Log looks pretty standard. The FilePhotoFactory exception is normal (it's for a plug-in that the UI doesn't configure that supports sharing arbitrary folders of photos.) Looks like it's setting things up appropriately for iPhoto and iTunes (the error that's repeating will occur once for each file in your iTunes library that is not MP3 format, since it looks like you don't have LAME installed, which not-so-secretly enables other unDRMed formats to play.)

On the Mac, if you go to this URL:

http://127.0.0.1:8101/TiVoConnect?Command=QueryContainer&Container=/gilbreen_iPhoto

Do you get XML back describing your photos? (Safari 2 wasn't very good at displaying this, but Firefox did OK.)

This still sounds like someone not seeing Bonjour traffic. Do you have another Mac on the network to run Bonjour Browser on?


----------



## gilbreen (Sep 5, 2007)

Dennis

I appreciate your suggestions. When I loaded the link above in Firefox, it loaded the XML file listing all the photo albums we have in iPhoto.

I then downloaded Bonjour Browser and when I launched it, it shows under local, it shows, tivo-music with my Music named share, tivo-photos with the Photos named share and two tivo-videos - one lists our three Tivos and the Mac and then the other tivo-video only lists the Tivos.

So it seems to be broadcasting as it should.

You mentioned not having LAME not installed. How/what does one download LAME for installation? Just curious.

Thanks again for the help.


----------



## Dennis Wilkinson (Sep 24, 2001)

Bonjour Browser on the same machine may or may not be useful; if you had the ability to run it on another machine then we could see if other machines see what the Mac is broadcasting. 

LAME isn't really an issue. If you have it installed in one of two "right" places, TiVo Desktop has the ability to transcode other audio formats to MP3 so the TiVo can play them, via a completely unsupported/undocumented feature. I only mentioned it to explain why you get the "Rejected song" warnings in your log.

So, we know:

- your network hardware doesn't appear to be impeding the Bonjour traffic, and your machines all appear to be on the same subnet (we know this because you can see the TiVos from the Mac)

- the Mac is attempting to broadcast the existence of Photos and Music, and actually will serve them up if asked 

I think that gets us to two more questions:

- can other machines on the network see the Bonjour services advertised on the Mac?

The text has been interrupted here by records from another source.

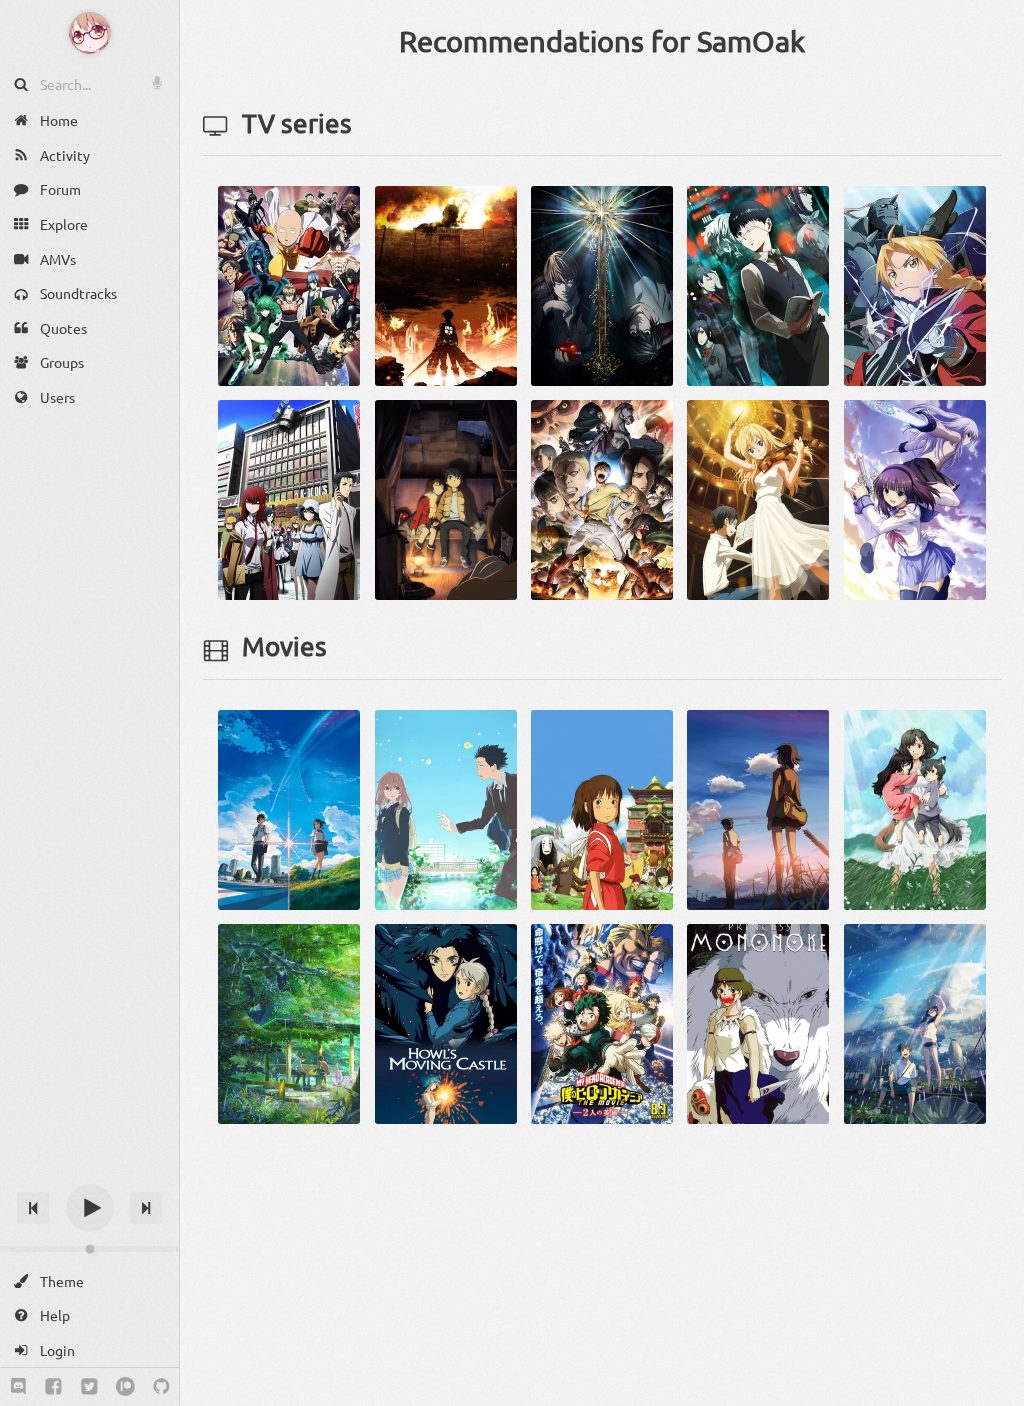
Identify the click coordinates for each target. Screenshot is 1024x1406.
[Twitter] (89, 1387)
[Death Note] (602, 284)
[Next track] (146, 1208)
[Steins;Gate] (289, 498)
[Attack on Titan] (446, 284)
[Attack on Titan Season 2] (602, 498)
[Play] (90, 1208)
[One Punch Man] (289, 284)
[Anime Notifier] (90, 33)
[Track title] (89, 1172)
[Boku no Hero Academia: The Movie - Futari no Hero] (602, 1022)
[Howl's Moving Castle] (446, 1022)
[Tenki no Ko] (915, 1022)
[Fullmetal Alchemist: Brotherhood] (915, 284)
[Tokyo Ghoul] (758, 284)
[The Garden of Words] (289, 1022)
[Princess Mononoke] (758, 1022)
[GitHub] (161, 1387)
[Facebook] (53, 1387)
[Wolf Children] (915, 808)
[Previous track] (33, 1208)
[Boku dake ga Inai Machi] (446, 498)
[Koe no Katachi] (446, 808)
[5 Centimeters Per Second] (758, 808)
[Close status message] (994, 1391)
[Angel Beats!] (915, 498)
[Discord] (18, 1387)
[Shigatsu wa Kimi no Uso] (758, 498)
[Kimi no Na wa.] (289, 808)
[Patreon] (125, 1387)
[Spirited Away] (602, 808)
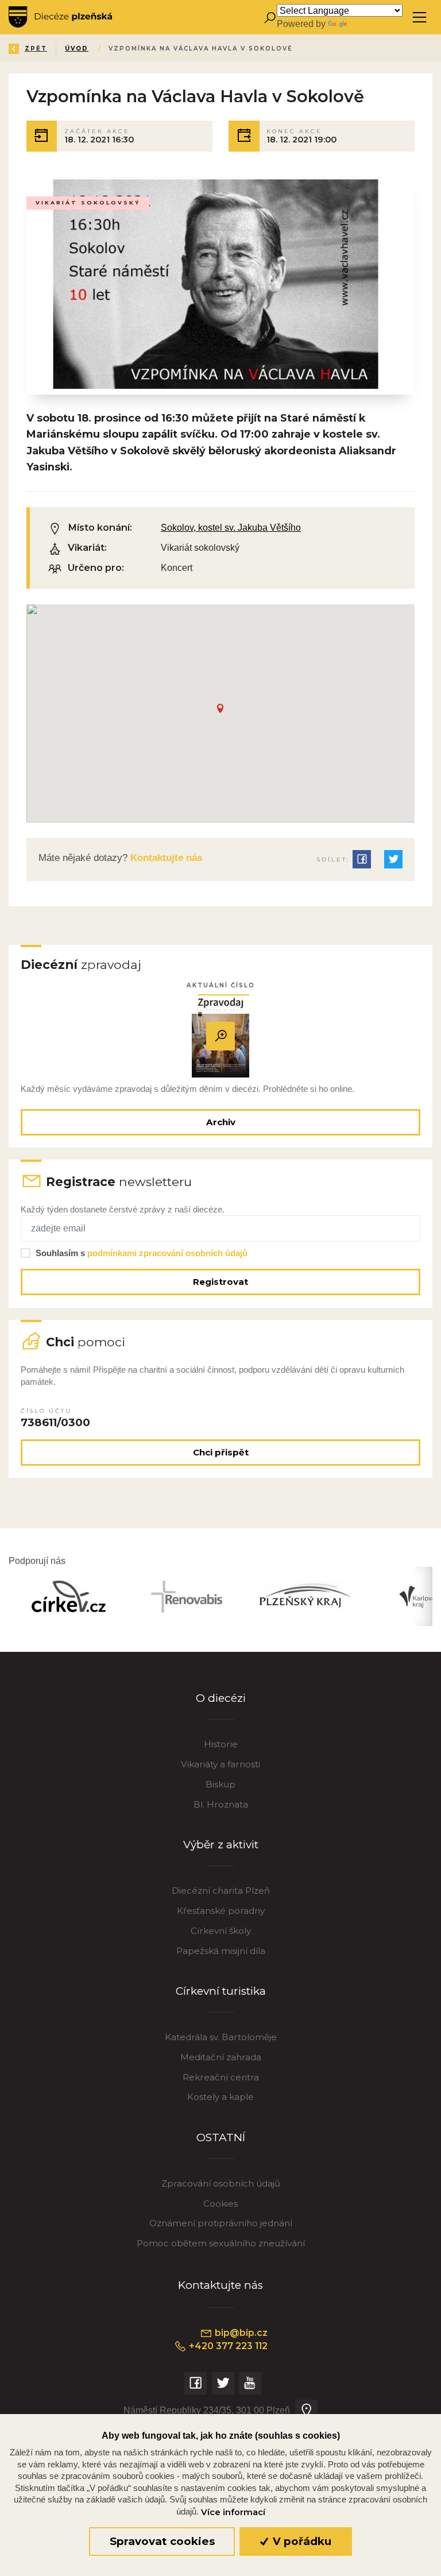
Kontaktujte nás (164, 857)
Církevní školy (221, 1930)
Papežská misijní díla (220, 1950)
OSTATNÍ (220, 2137)
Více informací (233, 2512)
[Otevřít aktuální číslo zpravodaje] (220, 1035)
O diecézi (221, 1698)
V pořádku (300, 2541)
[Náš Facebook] (195, 2383)
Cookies (220, 2203)
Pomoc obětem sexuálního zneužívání (221, 2243)
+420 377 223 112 (227, 2346)
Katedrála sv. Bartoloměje (221, 2037)
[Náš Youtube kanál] (250, 2383)
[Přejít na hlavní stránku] (60, 17)
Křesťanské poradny (221, 1910)
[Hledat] (270, 17)
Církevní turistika (221, 1991)
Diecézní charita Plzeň (221, 1890)
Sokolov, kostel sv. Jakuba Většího (231, 527)
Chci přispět (221, 1452)
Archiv (220, 1122)
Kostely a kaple (220, 2096)
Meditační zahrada (220, 2057)
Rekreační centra (221, 2077)
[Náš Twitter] (223, 2383)
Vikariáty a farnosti (220, 1764)
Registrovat (220, 1281)
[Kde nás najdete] (306, 2411)
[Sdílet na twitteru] (393, 859)
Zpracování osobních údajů (220, 2183)
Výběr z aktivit (220, 1844)
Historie (221, 1744)
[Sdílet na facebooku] (362, 859)
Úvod (76, 48)
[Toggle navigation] (419, 17)
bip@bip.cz (240, 2332)
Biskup (220, 1784)
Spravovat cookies (162, 2541)
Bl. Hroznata (221, 1804)
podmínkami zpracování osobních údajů (167, 1253)
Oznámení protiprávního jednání (220, 2223)
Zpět (36, 48)
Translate (368, 23)
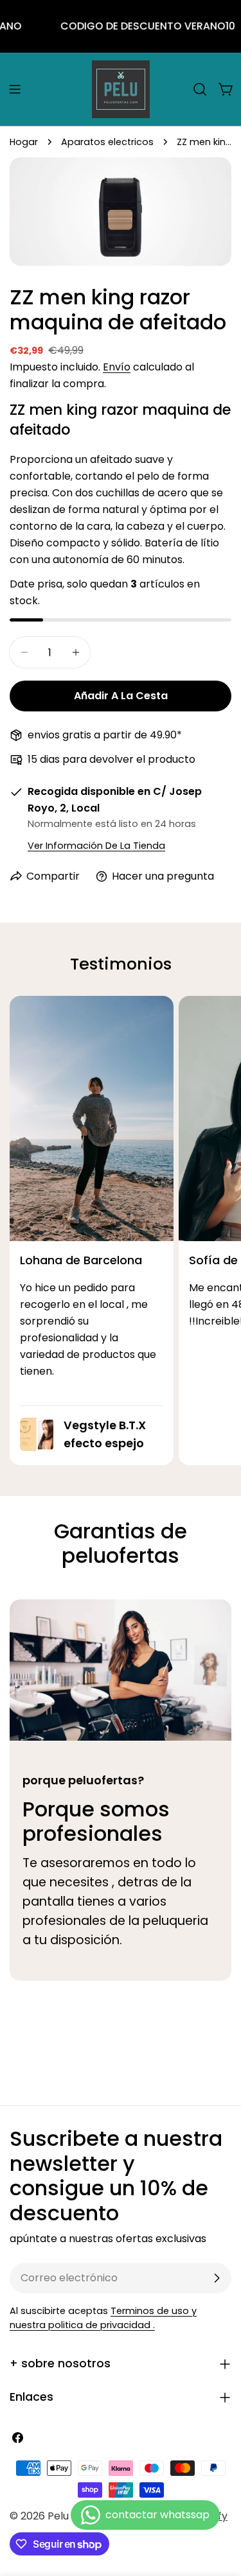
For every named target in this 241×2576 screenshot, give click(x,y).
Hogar (24, 141)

- can the TiVo see Bonjour traffic? (pyTiVo uses the Tivo Beacon service, as far as I'm aware, and not Bonjour. If I'm wrong about that, someone please feel free to point that out.)

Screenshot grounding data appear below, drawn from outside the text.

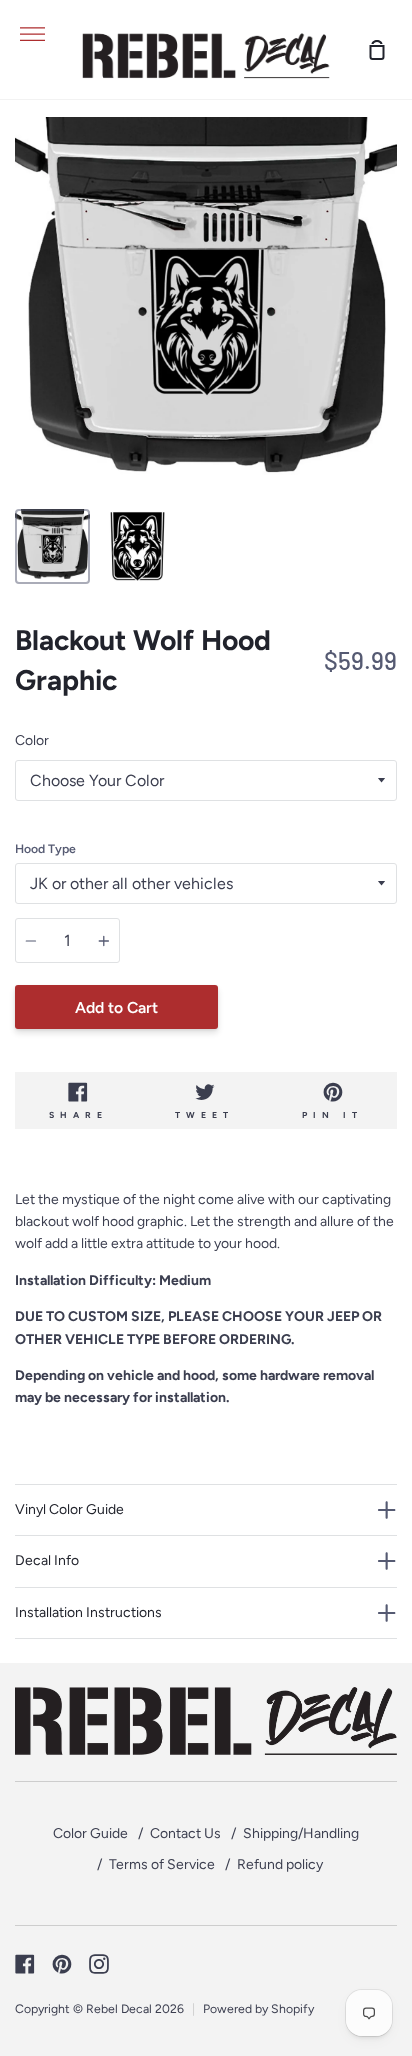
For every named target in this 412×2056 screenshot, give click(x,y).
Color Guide (90, 1833)
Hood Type (45, 848)
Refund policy (280, 1864)
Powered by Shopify (258, 2008)
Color (32, 740)
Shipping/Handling (301, 1833)
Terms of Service (162, 1864)
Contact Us (185, 1833)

To answer the first one, you'd need to check from a different machine. There's a Bonjour for Windows installer at Apple, which I think includes an implementation of the mDNS command line tool, but if you already have iTunes installed, and iTunes library sharing works between the PC and the Mac, Bonjour works, too.

The second one is a little trickier to answer, but I think that trying to use an HME application on the Windows box might help answer it. If you have Windows TiVo Desktop, turn on Photos 2.0 sharing on the Windows box. That also advertises over Bonjour, so if those show up on the TiVo, that's working.

You did mention that the firewall was disabled on the Mac, right?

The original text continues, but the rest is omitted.